I insist, why not support optional garbage collected struct(gc) that can inherit another struct(gc) (which can take advantage of WebAssembly reference types)? I find myself often limited, being unable to express some inheritances. The main use-cases are UI and compiler semantic model Symbol.
The current workaround is making your own personal Any and providing explicit covariant conversion methods to every subtype, however this workaround is unable to inherit fields, thus, when implementing, for example, UI components, you need to reimplement methods such as add_child(...) etc. to some subtypes, due to supertype trait being unable to store fields.
So struct(gc) should at least support:
Inheriting another struct(gc)
is-subtype-test
Covariant conversion
Contravariant conversion
Overriding instance method
super.f();
Restrictions:
struct(gc) is only allowed if the runtime garbage collector is allowed. So this would likely require a compiler option, like --use-gc.
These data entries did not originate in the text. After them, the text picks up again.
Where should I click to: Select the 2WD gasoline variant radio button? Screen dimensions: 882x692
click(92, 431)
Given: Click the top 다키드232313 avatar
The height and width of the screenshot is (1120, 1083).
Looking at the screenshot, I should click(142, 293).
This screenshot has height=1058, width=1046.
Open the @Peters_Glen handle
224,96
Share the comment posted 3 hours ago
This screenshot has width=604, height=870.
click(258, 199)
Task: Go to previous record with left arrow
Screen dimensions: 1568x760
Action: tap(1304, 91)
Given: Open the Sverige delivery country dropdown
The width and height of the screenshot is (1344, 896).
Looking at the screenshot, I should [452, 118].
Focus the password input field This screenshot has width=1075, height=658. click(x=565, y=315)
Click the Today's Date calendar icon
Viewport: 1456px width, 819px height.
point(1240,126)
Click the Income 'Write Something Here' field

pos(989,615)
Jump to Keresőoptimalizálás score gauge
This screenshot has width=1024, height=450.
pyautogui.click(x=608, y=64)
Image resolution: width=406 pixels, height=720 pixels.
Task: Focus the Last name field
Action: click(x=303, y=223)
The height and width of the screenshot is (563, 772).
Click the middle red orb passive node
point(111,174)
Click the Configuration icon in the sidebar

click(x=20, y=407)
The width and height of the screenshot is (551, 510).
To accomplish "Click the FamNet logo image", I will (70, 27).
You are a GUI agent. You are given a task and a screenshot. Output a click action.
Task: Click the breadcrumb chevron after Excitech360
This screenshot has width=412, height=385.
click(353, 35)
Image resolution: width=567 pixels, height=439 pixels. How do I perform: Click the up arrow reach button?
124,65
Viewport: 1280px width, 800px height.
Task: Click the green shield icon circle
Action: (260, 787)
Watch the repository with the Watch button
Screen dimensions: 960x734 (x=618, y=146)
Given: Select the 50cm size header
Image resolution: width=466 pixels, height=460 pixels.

These things are all totally unrelated to GC support. Rust doesn't support these things as it favors composition over inheritance. People coming from C++ have often asked for inheritance to be added, for example in Adding true OO capabilities to Rust. We have deliberately avoided adding support for as it generally leads to messier code than when using composition.
I've suggested earlier about Rc in place of Gc, but no one seems to support the idea. I always knew about composition-over-inheritance favour, but I'm in need of inheritance for things like UI (and it's also useful for writting semantic model for language compilers, although I'm not interested on this right now).
Yeah, rust doesn't have the best gui support right now. There are a dozen of crates experimenting with non-inheritance based models. As for an immediate need you probably have, maybe you could do something like gtk-rs does?
Enums should be fine for compiler usage as the set of syntax elements that can occur at any given place is fixed. This is what rustc itself does.